Genome assembly and resequencing analyses provide new insights into the evolution, domestication and ornamental traits of crape myrtle

Abstract

Crape myrtle (Lagerstroemia indica) is a globally used ornamental woody plant and is the representative species of Lagerstroemia. However, studies on the evolution and genomic breeding of L. indica have been hindered by the lack of a reference genome. Here we assembled the first high-quality genome of L. indica using PacBio combined with Hi-C scaffolding to anchor the 329.14-Mb genome assembly into 24 pseudochromosomes. We detected a previously undescribed independent whole-genome triplication event occurring 35.5 million years ago in L. indica following its divergence from Punica granatum. After resequencing 73 accessions of Lagerstroemia, the main parents of modern crape myrtle cultivars were found to be L. indica and L. fauriei. During the process of domestication, genetic diversity tended to decrease in many plants, but this was not observed in L. indica. We constructed a high-density genetic linkage map with an average map distance of 0.33 cM. Furthermore, we integrated the results of quantitative trait locus (QTL) using genetic mapping and bulk segregant analysis (BSA), revealing that the major-effect interval controlling internode length (IL) is located on chr1, which contains CDL15CRG98, and GID1b1 associated with the phytohormone pathways. Analysis of gene expression of the red, purple, and white flower-colour flavonoid pathways revealed that differential expression of multiple genes determined the flower colour of L. indica, with white flowers having the lowest gene expression. In addition, BSA of purple- and green-leaved individuals of populations of L. indica was performed, and the leaf colour loci were mapped to chr12 and chr17. Within these intervals, we identified MYB35NCED, and KAS1. Our genome assembly provided a foundation for investigating the evolution, population structure, and differentiation of Myrtaceae species and accelerating the molecular breeding of L. indica.

摘要
紫薇(Lagerstroemia indica)是一种全球广泛应用的观赏木本植物,也是千屈菜属(Lagerstroemia)的代表物种。然而,由于缺乏参考基因组,对L. indica的进化和基因组育种研究受到了限制。在本研究中,我们利用PacBio测序结合Hi-C构建,组装了首个高质量的L. indica基因组,并将其329.14 Mb的基因组组装锚定至24条拟染色体。我们发现了一个此前未描述的独立的全基因组三倍化(WGT)事件,该事件发生在L. indicaPunica granatum(石榴)分化之后的3,550万年前。

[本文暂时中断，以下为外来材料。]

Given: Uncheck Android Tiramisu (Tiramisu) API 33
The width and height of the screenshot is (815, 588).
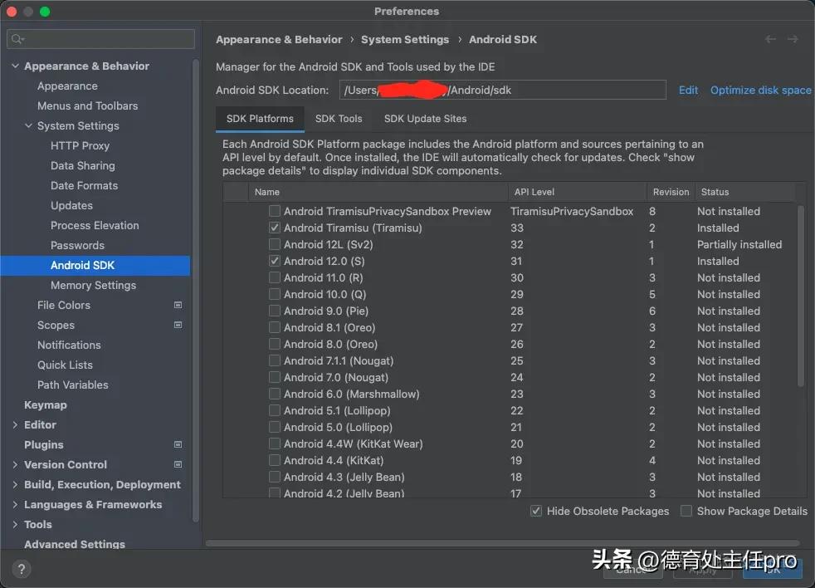Looking at the screenshot, I should click(x=274, y=228).
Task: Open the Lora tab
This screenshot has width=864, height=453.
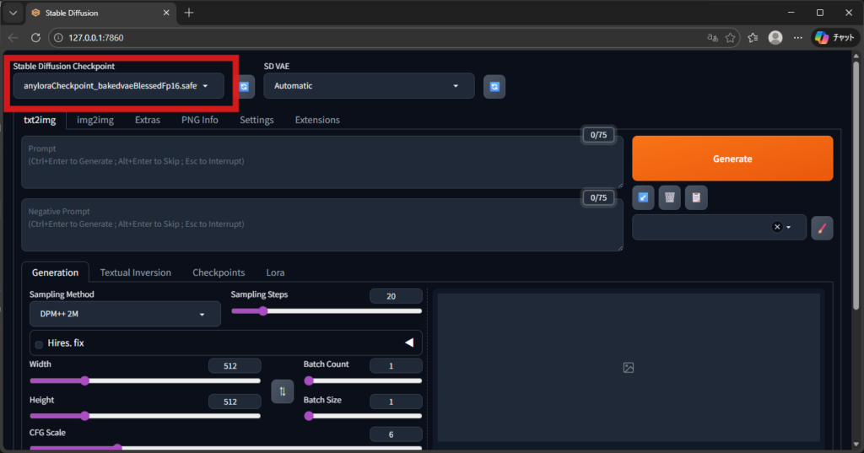Action: click(x=275, y=272)
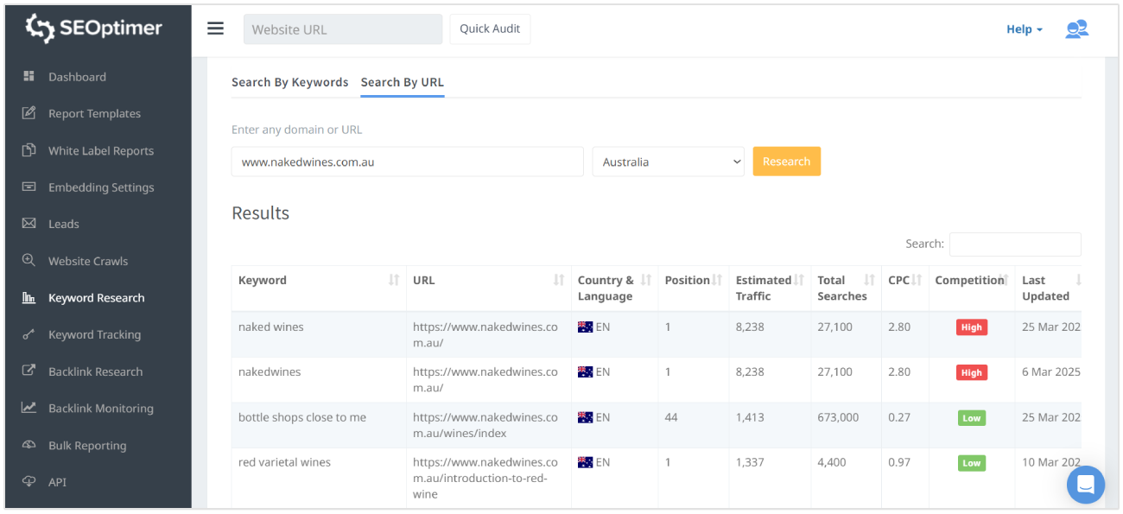
Task: Click the Leads envelope icon
Action: click(29, 224)
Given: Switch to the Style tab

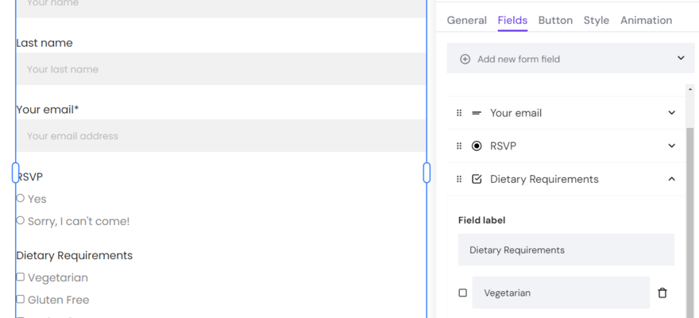Looking at the screenshot, I should (597, 21).
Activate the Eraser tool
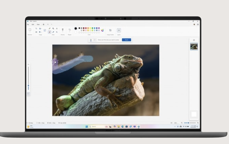229x144 pixels. 49,32
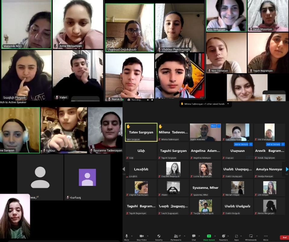Open the Apps icon in toolbar
Screen dimensions: 289x242
[236, 236]
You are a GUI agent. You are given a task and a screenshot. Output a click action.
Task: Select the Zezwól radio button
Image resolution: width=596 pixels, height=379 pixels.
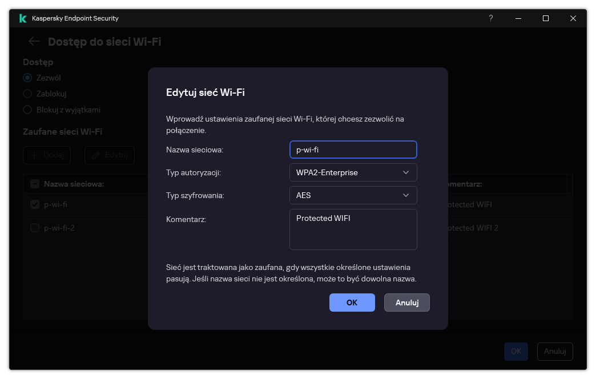[27, 78]
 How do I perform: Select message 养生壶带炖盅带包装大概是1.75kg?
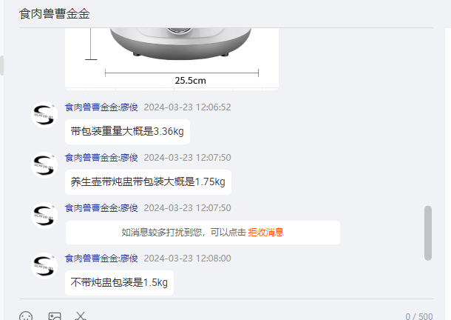[148, 182]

通过对73份千屈菜属材料进行重测序,我们发现现代紫薇栽培品种的主要亲本是L. indicaL. fauriei。在驯化过程中,许多植物的遗传多样性往往会减少,但在L. indica中并未观察到这一现象。此外,我们构建了一张高密度遗传连锁图,平均图谱距离为0.33 cM。

进一步结合遗传作图和BSA(Bulk Segregant Analysis,混池分析)进行数量性状位点(QTL)分析,发现控制节间长度(IL)的主效区间位于染色体1(chr1),该区域包含CDL15、CRG98和GID1b1基因,它们与植物激素信号通路相关。

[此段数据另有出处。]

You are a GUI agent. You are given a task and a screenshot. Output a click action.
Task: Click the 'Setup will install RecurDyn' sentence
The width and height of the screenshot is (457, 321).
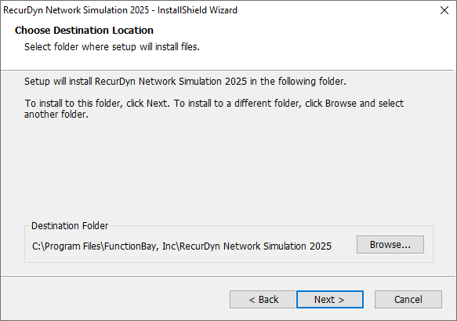(x=185, y=81)
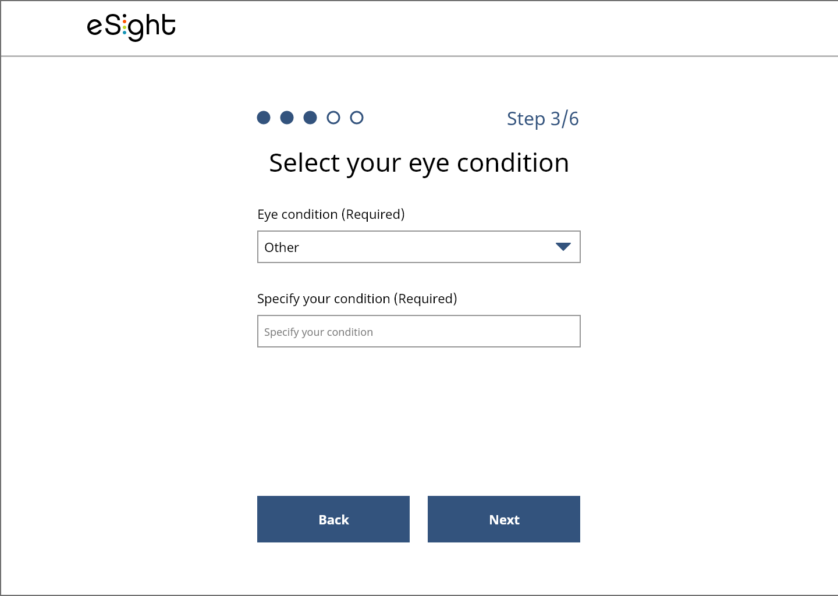The image size is (838, 596).
Task: Click the colored dots in the eSight logo
Action: point(125,26)
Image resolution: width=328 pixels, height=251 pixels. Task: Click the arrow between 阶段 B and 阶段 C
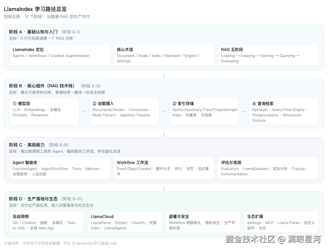coord(164,134)
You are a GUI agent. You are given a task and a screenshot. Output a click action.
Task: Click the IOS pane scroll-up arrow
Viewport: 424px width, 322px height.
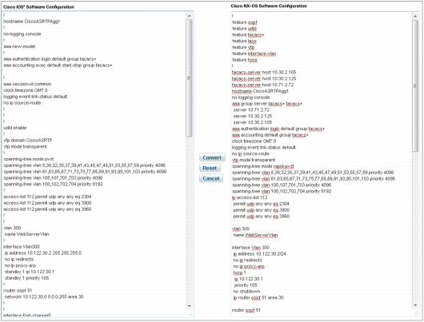[x=190, y=16]
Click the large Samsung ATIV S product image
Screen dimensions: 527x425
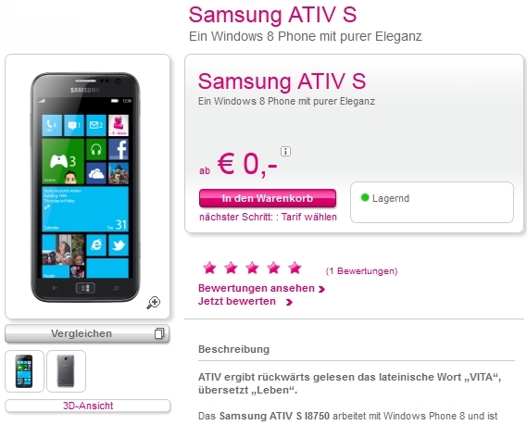click(85, 187)
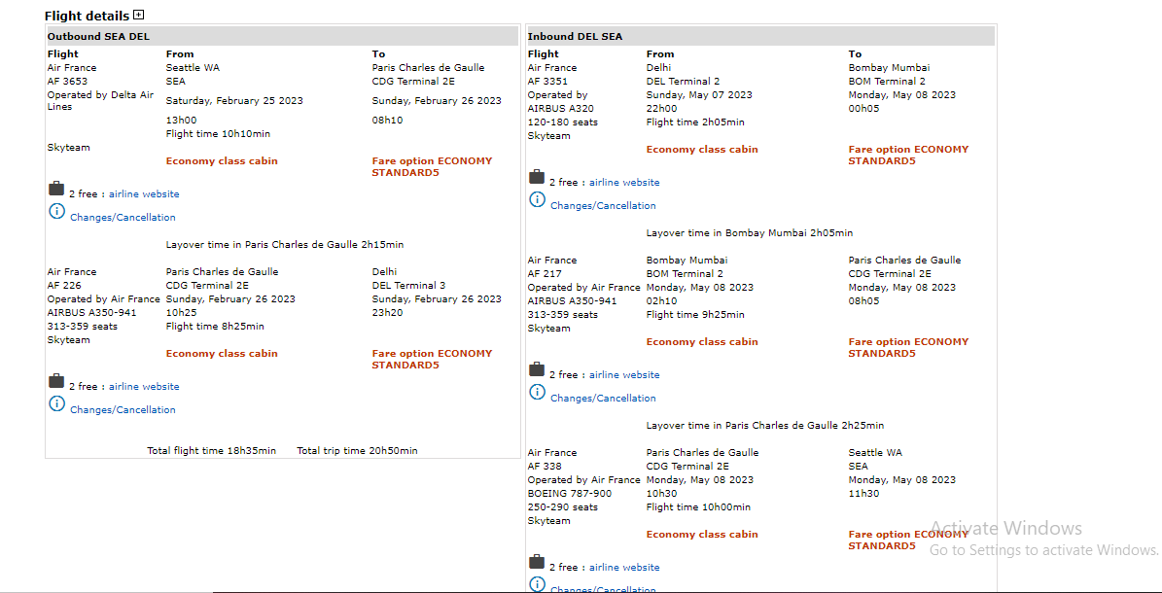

在红色、紫色和白色花色的类黄酮代谢途径基因表达分析中,我们发现多个基因的差异表达决定了L. indica的花色,其中白色花的基因表达水平最低。此外,我们对L. indica种群中紫叶和绿叶个体进行了BSA分析,并将叶色相关位点定位至染色体12(chr12)和染色体17(chr17)。在这些区间内,我们鉴定了MYB35、NCED和KAS1等基因。

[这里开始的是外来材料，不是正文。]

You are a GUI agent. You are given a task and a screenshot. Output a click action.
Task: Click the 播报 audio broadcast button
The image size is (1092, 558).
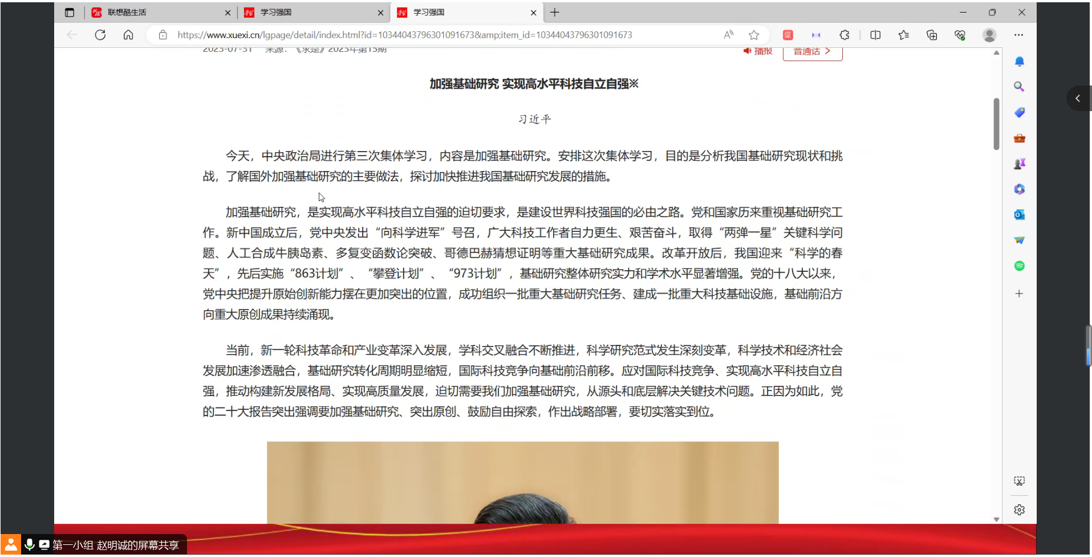click(x=758, y=51)
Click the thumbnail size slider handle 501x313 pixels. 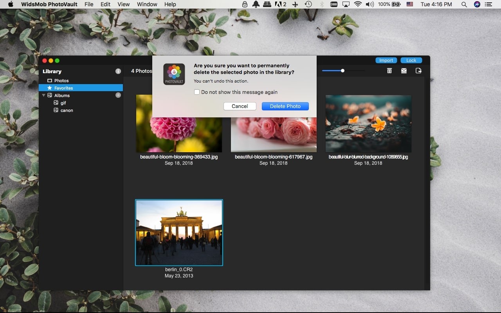[342, 71]
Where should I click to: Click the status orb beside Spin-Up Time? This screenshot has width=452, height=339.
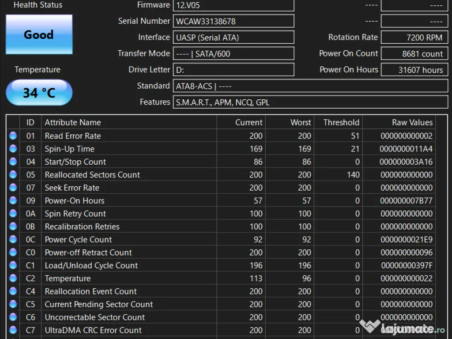[x=13, y=149]
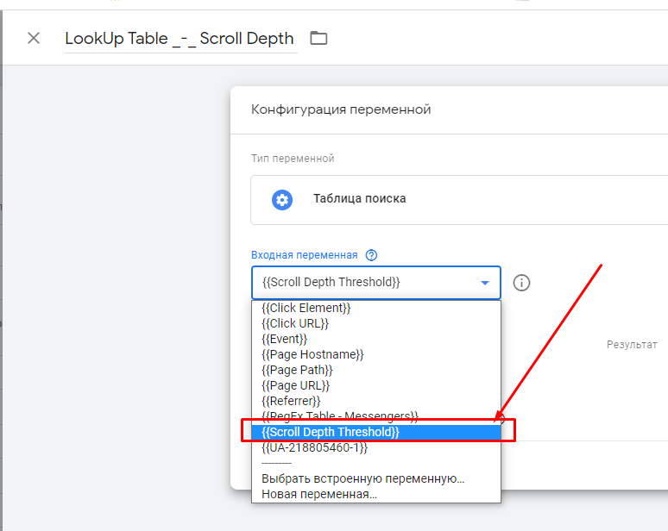Select highlighted {{Scroll Depth Threshold}} option
The height and width of the screenshot is (531, 668).
(x=331, y=432)
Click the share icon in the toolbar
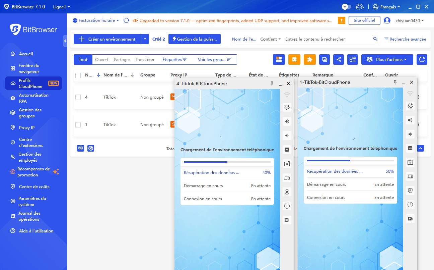434x270 pixels. point(339,59)
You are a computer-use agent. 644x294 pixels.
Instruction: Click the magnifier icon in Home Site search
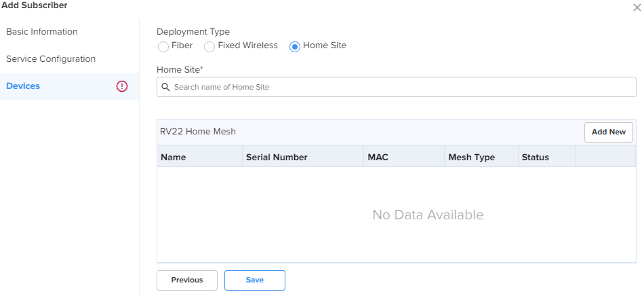[165, 87]
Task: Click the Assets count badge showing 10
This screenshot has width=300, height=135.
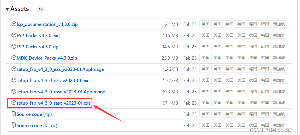Action: (41, 10)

本研究构建的L. indica基因组为探索桃金娘科(Myrtaceae)物种的进化、种群结构和分化提供了基础,并有助于加速L. indica的分子育种进程。

Introduction引言

Crape myrtle (Lagerstroemia indica), the representative species of the Lagerstroemia genus, is a deciduous shrub or small tree with a long flowering period in summer and is one of the most beloved, iconic trees in tropical and warm-temperate regions. According to the Flora of China, 55 species belong to Lagerstroemia, of which 15 species (eight endemic) are distributed in China [1]. Crape myrtle originated in Southeast Asia to Oceania and began to spread to the Americas and Europe in the late 1700s. China is an important distribution and cultivation centre of L. indica, and has been cultivated there for >1600 years, reaching a prosperous period in the Tang Dynasty [2]. The reason for the popularity of crape myrtle is that it blooms at a time when most trees are not blooming, and it is covered with blooms that will last for months during the hottest part of the summer [1]. In addition to its advantages of unique beauty and aesthetic value, it can resist pollution, absorb harmful gases and dust, and serve as an important landscape plant.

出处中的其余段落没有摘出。